「野性時代」 12月号


ペンギン・ハイウェイ(連載開始)


 早寝早起きがぼくのスタイルだ。
 ぼくはたいへん頭脳を使う生活をしているから、夜はすぐに眠くなる。妹よりも早く布団に入ってしまうぐらいである。だから夜ふかしができないかわりに、朝起きるのは得意だ。目覚まし時計が鳴る前に目をさます。近隣の小学四年生の中では一番だと自負するものだ。
 ただし、ぼくは目がさめた後もベッドの中でゆっくり過ごす。寝起きの悪い妹のように赤ん坊を気取っているのではない。ぼくは哲学者のように考えごとをしているのである。そうやって、自分が自分であることを少しづつ実感していく。その時間がぼくはたいへん好きである。
 ベッドであお向けになったぼくの右側には大きな窓があり、淡い空色のブラインドが下がっている。朝の陽射しがぼやけた光の縞を作って、部屋はやわらかな光でいっぱいだ。五月の朝はまだ空気がひんやりとしているから、まるで水の中にいるみたいである。自分が海の浅瀬で暮らす小さな生き物のようだと思う。
 生命は四十億年も昔に海で生まれたと本に書いてあった。
 その頃の海はどんなだったろうとぼくは考える。
 その頃の空は何色だったろうと考える。
 ごつごつした岩場が広がっていて、その向こうには海がある。聞こえるのは波と風の音ばかりだけれども、その音に耳を澄ませる人間は一人もいない。淋しくて恐い景色だったろうなあと思うけれど、淋しいと思う人間がいないのだ。人間どころか、陸には植物も生えていないし、動物だっていない。昆虫や恐竜だっていない。そんな静かな岩場の水たまりで、初めての生命が生まれた。水の中をゆらゆら漂った。誰もそれを見ていないのだけれども、そういうことがあったのだ。

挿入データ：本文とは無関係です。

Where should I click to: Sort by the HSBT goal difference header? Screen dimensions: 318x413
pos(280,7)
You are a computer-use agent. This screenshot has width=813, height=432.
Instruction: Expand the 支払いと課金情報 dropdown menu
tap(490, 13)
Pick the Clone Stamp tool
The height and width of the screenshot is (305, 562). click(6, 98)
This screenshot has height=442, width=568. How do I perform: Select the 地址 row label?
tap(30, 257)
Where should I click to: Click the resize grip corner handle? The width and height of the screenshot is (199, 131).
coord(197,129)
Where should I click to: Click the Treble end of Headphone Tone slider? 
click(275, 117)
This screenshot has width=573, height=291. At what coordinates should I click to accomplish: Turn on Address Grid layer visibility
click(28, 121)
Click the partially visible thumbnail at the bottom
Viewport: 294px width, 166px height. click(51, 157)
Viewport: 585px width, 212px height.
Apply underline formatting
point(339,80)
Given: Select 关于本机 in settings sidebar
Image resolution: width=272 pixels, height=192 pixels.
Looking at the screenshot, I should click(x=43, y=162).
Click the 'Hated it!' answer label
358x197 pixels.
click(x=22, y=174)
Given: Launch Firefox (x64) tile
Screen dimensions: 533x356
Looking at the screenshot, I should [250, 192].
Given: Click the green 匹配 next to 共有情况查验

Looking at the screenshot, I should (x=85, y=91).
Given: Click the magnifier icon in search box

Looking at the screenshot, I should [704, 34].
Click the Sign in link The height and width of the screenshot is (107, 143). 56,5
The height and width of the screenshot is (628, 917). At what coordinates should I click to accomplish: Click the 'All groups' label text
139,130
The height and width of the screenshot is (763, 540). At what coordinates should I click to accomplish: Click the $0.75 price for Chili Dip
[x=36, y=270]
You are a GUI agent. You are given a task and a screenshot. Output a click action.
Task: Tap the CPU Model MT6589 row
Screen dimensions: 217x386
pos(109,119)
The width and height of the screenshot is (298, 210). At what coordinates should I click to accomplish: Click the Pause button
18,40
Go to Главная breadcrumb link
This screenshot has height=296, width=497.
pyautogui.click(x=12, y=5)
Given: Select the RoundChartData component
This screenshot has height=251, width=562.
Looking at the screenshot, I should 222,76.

生命の最初は小さな分子で、それがだんだん大きくなって、複雑になって、気の遠くなるような時間をかけて、進化してきた。
 ごく最近になって人類が現れた。
 その一番新しいのがぼくたちだ。

 
 ぼくは朝の光が射す自分の部屋をベッドの上から見渡す。作りかけのレゴブロックが見える。本棚にはぼくが入念に読んだ本や、研究成果を整理しているファイルがいっぱい入っている。本棚の上に置いてあるのは、クリスマスプレゼントにもらったトリケラトプスの骨格模型だ。机の脇には地球儀が置いてある。探検用のリュックや、ランドセルもある。
 そうやってぼくは、自分が自分であることを思いだし、だんだん楽しくなってくる。
 その日の朝もいつものようにベッドから部屋を点検していたのだけれど、机の上に大切なノートがないことに気づいた。そこでようやく、前日にノートをスズキ君にだいなしにされたことを思いだした。おしっこまみれになったノートは可哀想だったし、たいへん残念なことだけれども、いくら嘆いたって取り返しはつかないし、つまらない。そんなことがあったとしても、ブラインドの隙間からのぞく五月の空はきれいだし、空気はさわやかで、ぼくの頭脳はさえている。今日もぼくは元気である。
 そのとき、妹が「お兄ちゃん起きろ!」と叫んで、部屋に飛びこんできた。
 少しばかり早く目がさめたと思うと調子に乗って、兄の思索を邪魔するのが彼女の悪いところだ。ぼくが生命の誕生とか、そういう地球規模の壮大なことを考えているのが分からないのだろう。妹は生命の起源を知ろうともしないし、生命の起源を知らなくても小学二年生はじゅうぶん勤まるとたかをくくっているのだ。まったく呆れるしかない。でも念のために書いておくと、それが彼女の良いところでもある。
 妹はぼくのベッドに飛び乗って、ぼよんぼよんと跳ねた。
 「こら!」
 ぼくは怒ったふりをして、妹を毛布ですっかりくるんでしまった。彼女はうおーと唸って逃れようとし、やがて身動きがとれないと分かると、「出して!出して!」と泣き声を出した。妹は弱虫だから、あんまり長いことおさえると本当に泣いてしまう。兄の威厳を見せてやればよいのだから、ぼくはすぐに許してやった。でも毛布から解放されると妹はまた平気な顔をしてヘヘヘと笑うのだ。兄の威厳を示すのは、たいへんむずかしい任務だ。
 「朝ご飯を食べよう」
 ぼくがベッドを下りて部屋を出ようとすると、妹はベッドに座ったまま「お兄ちゃんの歯抜けジジイ!」と叫んだ。
 乳歯の抜けたところが、朝の空気にスウスウした。